== Exercise directions ==
Only the lines from the one with "You are a computer-use" through the last line of the data below are to be duplicated, exactly and without pictures.

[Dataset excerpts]
- Opening Delimiter -
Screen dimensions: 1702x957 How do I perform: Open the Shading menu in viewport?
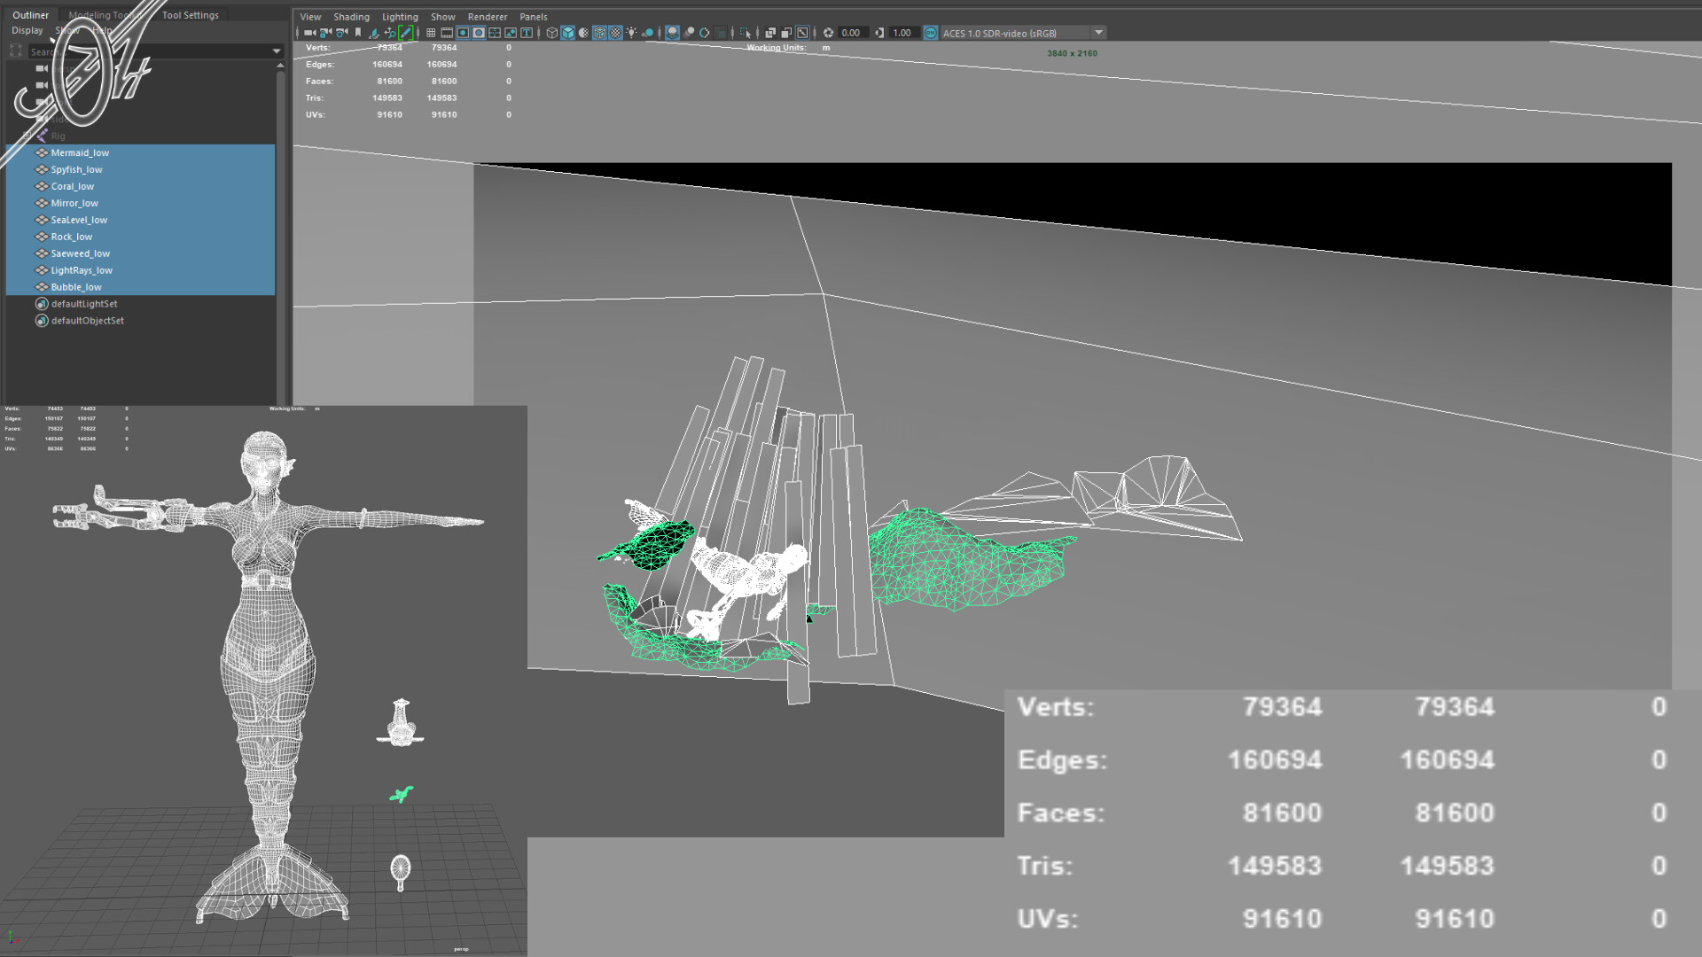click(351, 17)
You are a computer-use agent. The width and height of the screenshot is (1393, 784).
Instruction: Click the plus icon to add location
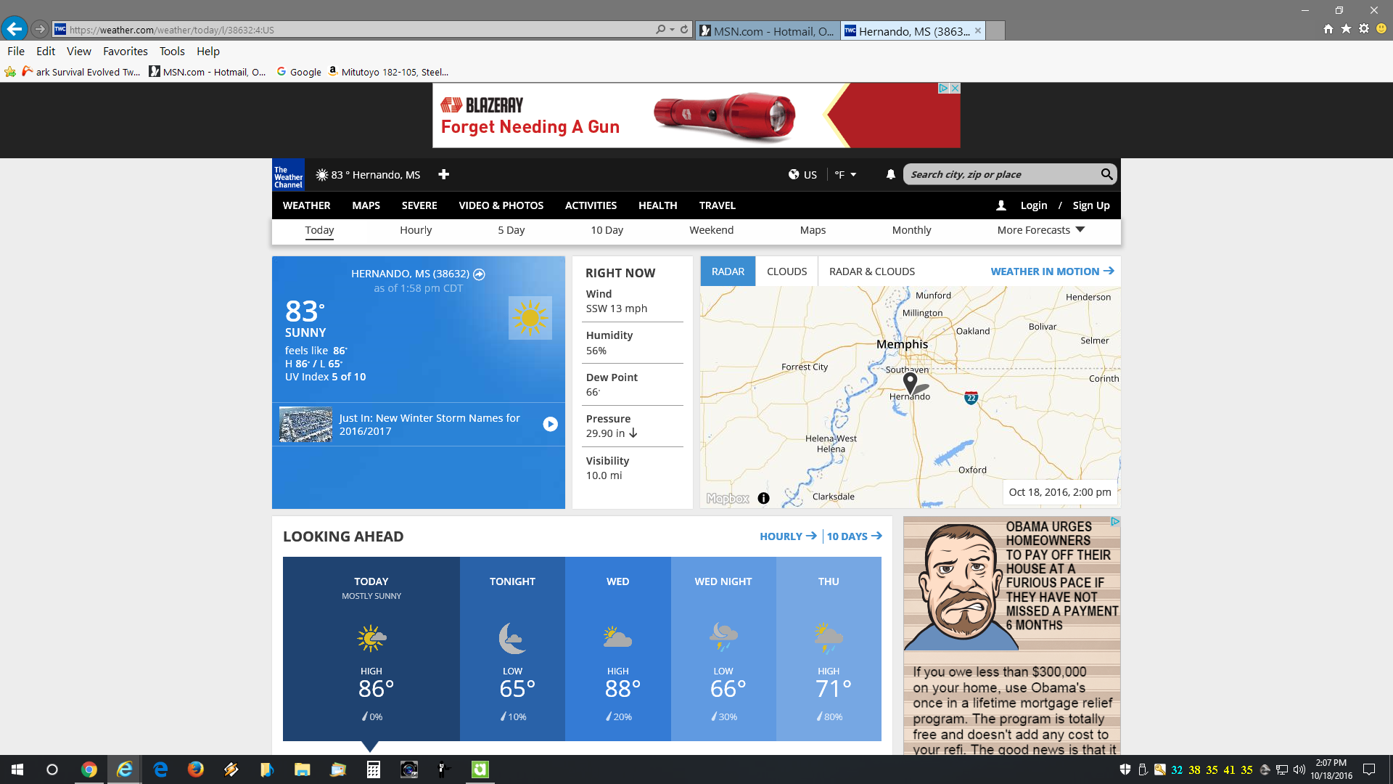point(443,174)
- Closing Delimiter -
== Solution below ==
You are a computer-use agent. The width and height of the screenshot is (1393, 784).
Instruction: Click the plus icon to add location
point(443,174)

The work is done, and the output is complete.